Anthropic launches Claude Opus 4.5: Ai giants battle over code
New model tops benchmarks with half price and a challenge that redefines the boundaries of artificial intelligence
The war on artificial intelligence has a new battleground: autonomous programming. And this week saw a tight duel between two giants vying for technological supremacy. On the one hand Anthropic, with its Claude Opus 4.5 launched last Monday. On the other Google, which a few days earlier had introduced the Gemini 3, including the Pro model. A rivalry that is not just a matter of prestige, but is worth billions of dollars and redraws the balance of the tech sector.
Claude first for coding
When it comes to AI models, benchmarks are the ultimate yardstick. And here the battle gets interesting. According to data published by the company, Claude Opus 4.5 scored 80.9 per cent on SWE-bench Verified, one of the most frequently cited tests to assess real-world problem-solving capabilities from GitHub repositories. A result that puts it ahead of all others: OpenAI's GPT-5.1-Codex-Max stops at 77.9 per cent, its predecessor Claude Sonnet 4.5 at 77.2 per cent, and Gemini 3 Pro - its direct rival - comes in at 76.2 per cent.

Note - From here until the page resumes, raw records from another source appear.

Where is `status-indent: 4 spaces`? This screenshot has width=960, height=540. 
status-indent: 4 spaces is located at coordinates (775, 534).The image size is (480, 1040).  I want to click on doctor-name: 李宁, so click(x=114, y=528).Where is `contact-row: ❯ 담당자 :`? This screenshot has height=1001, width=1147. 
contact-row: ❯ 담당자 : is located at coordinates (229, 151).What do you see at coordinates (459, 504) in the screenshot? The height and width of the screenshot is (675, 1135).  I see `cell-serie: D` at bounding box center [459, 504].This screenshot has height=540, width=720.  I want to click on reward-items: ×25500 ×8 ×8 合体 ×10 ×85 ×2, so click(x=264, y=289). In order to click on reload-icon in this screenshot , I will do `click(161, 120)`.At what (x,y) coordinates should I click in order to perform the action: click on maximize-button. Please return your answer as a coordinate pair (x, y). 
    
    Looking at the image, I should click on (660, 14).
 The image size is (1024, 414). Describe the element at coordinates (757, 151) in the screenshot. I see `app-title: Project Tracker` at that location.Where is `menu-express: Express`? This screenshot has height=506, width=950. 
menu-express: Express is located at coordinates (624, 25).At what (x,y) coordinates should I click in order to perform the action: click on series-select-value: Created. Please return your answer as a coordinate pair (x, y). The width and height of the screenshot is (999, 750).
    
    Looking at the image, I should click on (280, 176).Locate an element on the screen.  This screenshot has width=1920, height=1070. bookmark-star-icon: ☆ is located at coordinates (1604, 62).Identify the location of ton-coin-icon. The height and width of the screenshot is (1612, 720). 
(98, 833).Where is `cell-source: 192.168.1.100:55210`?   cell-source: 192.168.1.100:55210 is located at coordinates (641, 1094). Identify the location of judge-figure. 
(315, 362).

These differences may seem subtle, but in the world of AI, every percentage point counts. Especially when it comes to solving real software engineering problems. SWE-bench Verified analyses 500 authentic issues from GitHub repositories, problems that human developers have actually faced and solved. The ability of a model to understand the context, navigate a complex codebase and produce a working solution is the true test of practical intelligence.
But Anthropic does not limit itself
to claim the gold medal for coding. On OSWorld, the benchmark that measures the ability to use a computer as a human would, Claude Opus 4.5 scores 66.3 per cent, confirming it as the absolute best model for 'computer use' - the ability to navigate interfaces, click buttons, fill in forms as a human would.